ES&S Model 100 Precinct Ballot Counter UPDATED

Look familiar:
Features of the Model 100 include:

* Ensuring Ballot Integrity — because the Model 100 alerts voters to over-voted races and under-voted ballots, it greatly enhances the ability to capture voter intent.
* Security and Reliability — a rugged stainless steel chassis, independent ballot containers, and other unique features make the Model 100 one of the most secure and reliable in the industry.
* State-of-the-Art Flexibility — driven by an Intel processor, the Model 100 utilizes QNX. Operating software which provides real-time resource management, true multi-tasking capabilities, and unparalleled election accuracy.
* Fast Election Reporting — immediately upon poll closing, the Model 100's internal thermal printer legibly prints out vote totals, and enables election officials to transmit results to election central.
* Tested, Certified, Proven — the Model 100 has been fully tested by an independent testing authority, certified to meet or exceed the rigorous standards of the federal government, and proven through the use in thousands of actual elections worldwide.
I am researching failure rate and other issues with this scanner. I have heard they claim a 99% accuracy rate, which could mean as much as a 30,000 votes. How those errors are distributed could determine the outcome. If you see or read anything in your travels, drop a note in the comments.

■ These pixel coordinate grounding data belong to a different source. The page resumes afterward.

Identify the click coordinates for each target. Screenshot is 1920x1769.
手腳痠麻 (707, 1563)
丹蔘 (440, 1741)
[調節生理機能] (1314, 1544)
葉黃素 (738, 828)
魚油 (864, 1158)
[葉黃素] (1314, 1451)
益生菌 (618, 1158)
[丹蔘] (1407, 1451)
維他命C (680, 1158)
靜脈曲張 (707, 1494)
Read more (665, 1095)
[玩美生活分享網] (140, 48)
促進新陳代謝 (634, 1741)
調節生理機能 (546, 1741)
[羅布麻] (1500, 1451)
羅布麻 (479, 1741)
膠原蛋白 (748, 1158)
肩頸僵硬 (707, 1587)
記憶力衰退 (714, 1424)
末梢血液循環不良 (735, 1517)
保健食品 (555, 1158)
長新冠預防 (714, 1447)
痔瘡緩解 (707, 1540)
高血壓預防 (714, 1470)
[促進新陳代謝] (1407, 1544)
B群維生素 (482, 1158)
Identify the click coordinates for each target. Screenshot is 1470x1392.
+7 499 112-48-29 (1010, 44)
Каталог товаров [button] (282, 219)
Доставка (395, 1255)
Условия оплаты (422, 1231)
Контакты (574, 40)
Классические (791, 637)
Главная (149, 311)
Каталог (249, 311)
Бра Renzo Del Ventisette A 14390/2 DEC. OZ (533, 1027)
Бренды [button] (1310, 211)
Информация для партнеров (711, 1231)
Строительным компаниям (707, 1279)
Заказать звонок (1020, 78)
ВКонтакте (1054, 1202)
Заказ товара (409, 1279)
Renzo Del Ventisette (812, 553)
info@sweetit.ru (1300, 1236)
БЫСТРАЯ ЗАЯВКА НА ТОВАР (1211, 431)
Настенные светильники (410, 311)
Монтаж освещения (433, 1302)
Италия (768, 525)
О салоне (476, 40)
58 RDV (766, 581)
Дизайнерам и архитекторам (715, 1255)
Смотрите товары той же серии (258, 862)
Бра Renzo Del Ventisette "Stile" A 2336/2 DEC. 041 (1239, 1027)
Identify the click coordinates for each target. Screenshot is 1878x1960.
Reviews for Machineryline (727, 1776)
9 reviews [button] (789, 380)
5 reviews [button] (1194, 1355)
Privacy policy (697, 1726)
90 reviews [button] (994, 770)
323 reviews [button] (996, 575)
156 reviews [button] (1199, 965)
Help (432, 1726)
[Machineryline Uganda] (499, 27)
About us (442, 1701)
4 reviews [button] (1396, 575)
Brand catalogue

UPDATE: Interesting article here, sent to a local E-Dem group:
Electronic voting machines that a Michigan election official said last week incorrectly tabulated vote counts during pre-election tests in the state were used in Minnesota where the senate race between Republican incumbent Norm Coleman and Democratic challenger Al Franken is in dispute.

According to an Oct. 24 letter sent to the federal Election Assistance Commission (EAC), Ruth Johnson, the Oakland County Clerk/Register of Deeds, warned that tabulating software in Election Systems & Software M-100 optical scan voting machines recorded “conflicting” vote counts during testing in her state.

Minnesota voters uses optical scan ballots that voters mark by hand. ES&S's M-100 optical scan voting was used in Minnesota counties and in more than a dozen other states on Election Day.